I haven’t done a ton of digging in this area, but what I have done suggests to me that it’s every bit as painful to lose a sibling when you’re older as when you’re younger. (That, “well-they-had-a-long-life” never makes anyone feel any better.) In this case, the “expert” responder sort of got it, but had no idea what to do with it—so she punted and went with a topic she’s comfortable with, i.e. the importance of taking your medication.
I was…disappointed…in her answer.
Here’s what the person wrote in:
I hope that you can help me convince my mom to start taking her pills again. She went through a very traumatic experience with the passing of her sister. My mom and her sister were very close. Clara was nothing like my mother -- very organized, educated and always following the doctor's orders. She was considered healthy with only some blood pressure problems and occasional back pain.
She was taking all of her medications, went to her checkups and got a flu shot every season. She was the one to scold my mom for her casual approach to her failing heart (my mom was diagnosed with a weak heart and congestive heart failure three years ago). To my mom she seemed indestructible. Four weeks ago, my aunt passed away unexpectedly. She had a massive stroke. She was gone within less than a week.
She was not even 76 yet, and my mom is the older one at 80. Now my mom is very upset with doctors and will not take her medications. "What good is it -- Clara did everything they told her to do and look what happened!"I worry that she may be depressed, but I also worry about her heart. Please give some advice on how I can get my mom to believe in doctors again.
Dr. Beata Skudlarska, the geriatrician the paper tagged to answer this person, starts off pretty well. “I am truly sorry for what has happened to your mom, and of course to her sister,” she writes. “The loss of a loved one is always tough; it is even worse if you lose your sibling and a role model.”
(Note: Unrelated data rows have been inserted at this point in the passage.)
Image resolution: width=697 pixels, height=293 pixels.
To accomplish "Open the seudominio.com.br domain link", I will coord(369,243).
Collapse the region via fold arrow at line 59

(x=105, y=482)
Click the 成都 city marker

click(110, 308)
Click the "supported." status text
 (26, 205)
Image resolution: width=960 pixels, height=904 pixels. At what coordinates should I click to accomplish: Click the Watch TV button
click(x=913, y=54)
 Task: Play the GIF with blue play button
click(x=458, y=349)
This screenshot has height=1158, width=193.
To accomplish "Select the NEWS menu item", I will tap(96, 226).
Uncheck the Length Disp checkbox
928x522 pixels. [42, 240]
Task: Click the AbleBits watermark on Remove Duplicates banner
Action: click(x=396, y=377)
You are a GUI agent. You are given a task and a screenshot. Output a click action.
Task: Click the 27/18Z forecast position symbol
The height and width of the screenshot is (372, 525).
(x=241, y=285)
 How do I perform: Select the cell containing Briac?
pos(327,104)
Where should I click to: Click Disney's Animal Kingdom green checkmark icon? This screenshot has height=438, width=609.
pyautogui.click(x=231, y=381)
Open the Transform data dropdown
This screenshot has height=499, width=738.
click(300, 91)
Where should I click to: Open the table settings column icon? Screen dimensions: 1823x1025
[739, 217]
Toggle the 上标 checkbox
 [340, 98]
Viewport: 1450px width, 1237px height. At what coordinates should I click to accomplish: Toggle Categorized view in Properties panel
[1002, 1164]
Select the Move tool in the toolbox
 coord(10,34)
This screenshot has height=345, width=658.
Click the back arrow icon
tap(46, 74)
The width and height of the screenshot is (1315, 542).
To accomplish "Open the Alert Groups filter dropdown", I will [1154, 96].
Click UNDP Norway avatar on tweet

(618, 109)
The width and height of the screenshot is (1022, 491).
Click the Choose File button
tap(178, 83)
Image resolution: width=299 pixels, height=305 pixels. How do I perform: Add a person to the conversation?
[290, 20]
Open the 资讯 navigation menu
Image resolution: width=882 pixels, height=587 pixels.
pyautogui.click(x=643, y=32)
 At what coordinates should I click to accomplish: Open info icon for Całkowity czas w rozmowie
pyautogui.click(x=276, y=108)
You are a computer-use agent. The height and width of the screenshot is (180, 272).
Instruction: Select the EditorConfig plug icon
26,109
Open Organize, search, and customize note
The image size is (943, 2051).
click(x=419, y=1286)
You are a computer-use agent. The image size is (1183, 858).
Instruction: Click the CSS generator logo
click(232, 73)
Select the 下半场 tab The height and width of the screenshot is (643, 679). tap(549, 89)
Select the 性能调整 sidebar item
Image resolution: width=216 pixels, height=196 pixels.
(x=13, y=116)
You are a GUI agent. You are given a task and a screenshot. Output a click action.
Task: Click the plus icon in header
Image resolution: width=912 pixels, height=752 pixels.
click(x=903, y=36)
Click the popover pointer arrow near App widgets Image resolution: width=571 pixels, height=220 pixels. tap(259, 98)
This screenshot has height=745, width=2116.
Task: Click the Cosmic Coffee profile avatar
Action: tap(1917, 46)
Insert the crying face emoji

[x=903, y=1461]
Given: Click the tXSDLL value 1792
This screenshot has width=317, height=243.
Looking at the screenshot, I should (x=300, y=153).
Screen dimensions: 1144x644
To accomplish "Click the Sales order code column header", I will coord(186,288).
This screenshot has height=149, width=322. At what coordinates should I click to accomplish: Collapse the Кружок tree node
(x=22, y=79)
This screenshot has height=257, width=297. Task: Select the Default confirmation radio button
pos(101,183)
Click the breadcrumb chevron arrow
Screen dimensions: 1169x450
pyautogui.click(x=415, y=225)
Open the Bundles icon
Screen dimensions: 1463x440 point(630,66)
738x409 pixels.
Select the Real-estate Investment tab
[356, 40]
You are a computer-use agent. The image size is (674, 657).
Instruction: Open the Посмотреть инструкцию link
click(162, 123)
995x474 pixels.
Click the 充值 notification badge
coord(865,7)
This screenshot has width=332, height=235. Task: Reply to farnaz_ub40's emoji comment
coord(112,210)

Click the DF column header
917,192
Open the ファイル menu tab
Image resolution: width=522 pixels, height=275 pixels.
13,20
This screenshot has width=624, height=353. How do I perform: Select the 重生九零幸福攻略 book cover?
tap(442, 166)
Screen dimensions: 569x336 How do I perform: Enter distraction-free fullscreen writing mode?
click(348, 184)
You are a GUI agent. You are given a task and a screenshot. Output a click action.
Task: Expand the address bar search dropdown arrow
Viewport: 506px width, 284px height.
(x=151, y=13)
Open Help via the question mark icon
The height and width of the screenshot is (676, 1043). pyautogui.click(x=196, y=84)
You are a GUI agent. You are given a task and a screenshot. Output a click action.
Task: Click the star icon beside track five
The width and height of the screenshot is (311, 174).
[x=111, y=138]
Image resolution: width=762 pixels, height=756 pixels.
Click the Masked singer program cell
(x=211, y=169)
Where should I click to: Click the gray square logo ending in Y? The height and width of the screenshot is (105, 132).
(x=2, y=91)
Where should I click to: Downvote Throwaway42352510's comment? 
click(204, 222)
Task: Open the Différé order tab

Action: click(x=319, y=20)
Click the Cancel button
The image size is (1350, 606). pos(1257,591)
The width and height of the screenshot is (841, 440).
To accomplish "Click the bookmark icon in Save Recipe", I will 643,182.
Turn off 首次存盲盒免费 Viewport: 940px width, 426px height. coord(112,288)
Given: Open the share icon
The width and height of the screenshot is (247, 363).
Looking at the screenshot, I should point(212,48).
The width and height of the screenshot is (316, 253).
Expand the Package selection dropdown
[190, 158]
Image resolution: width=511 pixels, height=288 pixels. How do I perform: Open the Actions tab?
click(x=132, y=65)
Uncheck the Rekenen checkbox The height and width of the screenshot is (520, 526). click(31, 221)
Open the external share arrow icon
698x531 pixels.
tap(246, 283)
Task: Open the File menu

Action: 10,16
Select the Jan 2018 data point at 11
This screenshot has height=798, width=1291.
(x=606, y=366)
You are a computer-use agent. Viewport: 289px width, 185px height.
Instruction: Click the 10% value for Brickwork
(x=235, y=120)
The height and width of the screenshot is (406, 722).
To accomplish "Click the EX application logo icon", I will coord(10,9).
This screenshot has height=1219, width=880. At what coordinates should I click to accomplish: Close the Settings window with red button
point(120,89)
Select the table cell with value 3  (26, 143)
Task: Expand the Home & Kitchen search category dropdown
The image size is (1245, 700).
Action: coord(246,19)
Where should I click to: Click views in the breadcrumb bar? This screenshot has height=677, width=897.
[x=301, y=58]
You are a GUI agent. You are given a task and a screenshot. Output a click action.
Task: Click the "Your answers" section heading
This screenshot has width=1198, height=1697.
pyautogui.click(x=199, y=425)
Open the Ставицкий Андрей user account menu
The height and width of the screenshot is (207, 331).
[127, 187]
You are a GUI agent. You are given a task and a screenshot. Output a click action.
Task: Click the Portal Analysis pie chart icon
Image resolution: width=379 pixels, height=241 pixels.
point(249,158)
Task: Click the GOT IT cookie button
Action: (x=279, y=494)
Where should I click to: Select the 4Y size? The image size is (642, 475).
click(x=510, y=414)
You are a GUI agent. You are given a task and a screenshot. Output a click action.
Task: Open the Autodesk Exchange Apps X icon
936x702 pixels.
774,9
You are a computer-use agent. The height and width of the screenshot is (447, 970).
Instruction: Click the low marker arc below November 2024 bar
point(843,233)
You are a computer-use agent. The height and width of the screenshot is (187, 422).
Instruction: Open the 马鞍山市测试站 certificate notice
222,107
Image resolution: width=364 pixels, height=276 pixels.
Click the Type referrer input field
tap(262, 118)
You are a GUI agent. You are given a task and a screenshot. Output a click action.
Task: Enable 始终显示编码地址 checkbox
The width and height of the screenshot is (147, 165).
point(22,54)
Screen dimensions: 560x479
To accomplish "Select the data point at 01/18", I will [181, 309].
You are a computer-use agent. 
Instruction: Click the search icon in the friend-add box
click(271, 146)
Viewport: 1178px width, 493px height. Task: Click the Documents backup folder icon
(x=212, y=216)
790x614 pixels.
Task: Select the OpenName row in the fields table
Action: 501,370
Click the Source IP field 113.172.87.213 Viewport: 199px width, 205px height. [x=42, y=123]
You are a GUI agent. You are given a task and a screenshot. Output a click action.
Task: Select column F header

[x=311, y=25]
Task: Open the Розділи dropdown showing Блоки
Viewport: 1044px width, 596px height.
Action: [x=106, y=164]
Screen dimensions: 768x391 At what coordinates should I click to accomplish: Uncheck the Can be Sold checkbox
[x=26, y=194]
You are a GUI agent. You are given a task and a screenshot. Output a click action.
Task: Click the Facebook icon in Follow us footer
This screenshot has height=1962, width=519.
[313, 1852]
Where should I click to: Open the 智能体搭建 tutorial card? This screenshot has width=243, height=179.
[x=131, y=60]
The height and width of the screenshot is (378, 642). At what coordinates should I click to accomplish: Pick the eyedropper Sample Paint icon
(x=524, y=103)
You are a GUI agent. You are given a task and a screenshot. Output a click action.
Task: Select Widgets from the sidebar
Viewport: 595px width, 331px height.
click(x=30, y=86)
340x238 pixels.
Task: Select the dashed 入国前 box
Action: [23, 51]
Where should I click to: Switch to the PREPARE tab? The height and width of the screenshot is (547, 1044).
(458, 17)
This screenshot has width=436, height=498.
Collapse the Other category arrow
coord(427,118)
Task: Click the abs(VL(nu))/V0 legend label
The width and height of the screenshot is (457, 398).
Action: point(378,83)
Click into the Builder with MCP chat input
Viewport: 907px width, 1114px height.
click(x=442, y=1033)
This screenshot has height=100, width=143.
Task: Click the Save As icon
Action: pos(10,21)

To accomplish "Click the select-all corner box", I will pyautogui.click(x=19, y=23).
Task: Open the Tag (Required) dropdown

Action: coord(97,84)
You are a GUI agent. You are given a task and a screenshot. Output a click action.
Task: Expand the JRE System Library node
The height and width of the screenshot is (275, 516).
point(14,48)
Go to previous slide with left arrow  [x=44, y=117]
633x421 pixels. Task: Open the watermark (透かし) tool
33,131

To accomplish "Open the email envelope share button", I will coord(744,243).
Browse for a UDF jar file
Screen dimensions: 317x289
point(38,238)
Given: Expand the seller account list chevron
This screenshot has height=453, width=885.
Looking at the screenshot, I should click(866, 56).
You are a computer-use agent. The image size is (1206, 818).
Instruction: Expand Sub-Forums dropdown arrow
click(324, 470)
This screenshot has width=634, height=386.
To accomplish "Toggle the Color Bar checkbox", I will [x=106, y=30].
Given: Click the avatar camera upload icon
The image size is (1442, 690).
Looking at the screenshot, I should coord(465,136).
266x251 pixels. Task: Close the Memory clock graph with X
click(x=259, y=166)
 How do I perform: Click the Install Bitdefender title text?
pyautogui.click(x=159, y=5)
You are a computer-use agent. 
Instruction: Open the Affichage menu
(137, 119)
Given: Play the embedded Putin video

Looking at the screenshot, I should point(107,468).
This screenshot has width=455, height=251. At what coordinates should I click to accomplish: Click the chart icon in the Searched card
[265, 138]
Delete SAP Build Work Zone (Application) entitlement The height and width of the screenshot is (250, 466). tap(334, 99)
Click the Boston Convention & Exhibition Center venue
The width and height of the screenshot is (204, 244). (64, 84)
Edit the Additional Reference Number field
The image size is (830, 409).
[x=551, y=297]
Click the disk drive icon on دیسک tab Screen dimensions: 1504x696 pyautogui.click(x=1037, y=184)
Good so far. But then she goes off on a tangent that left me a little incredulous. “Maybe your story can give us a constructive opportunity to explore some important concepts about the reasons we take medications.”
Whaaaat?
She then goes off on the reasons we take medication (i.e. to stay healthy). Okay. First of all, I think most of us know that, and we didn’t pick up this Q&A because we were looking for a lesson in taking our meds. Secondly, after briefly acknowledging the problem—grief, loss, depression—she goes on her own riff, basically ending by saying this person’s mother is bound to see reason eventually and buck up and take her meds.
“Your mom will recover from this,” writes Dr. Skudlarska. “She is resilient.” (Um, how does she know? ) “I am sure she will get better and resume her medications. I am deeply touched by your story.”
I’m sure Skudlarska was touched, but she wasn’t listening, and as a result, I don’t think she helped at all.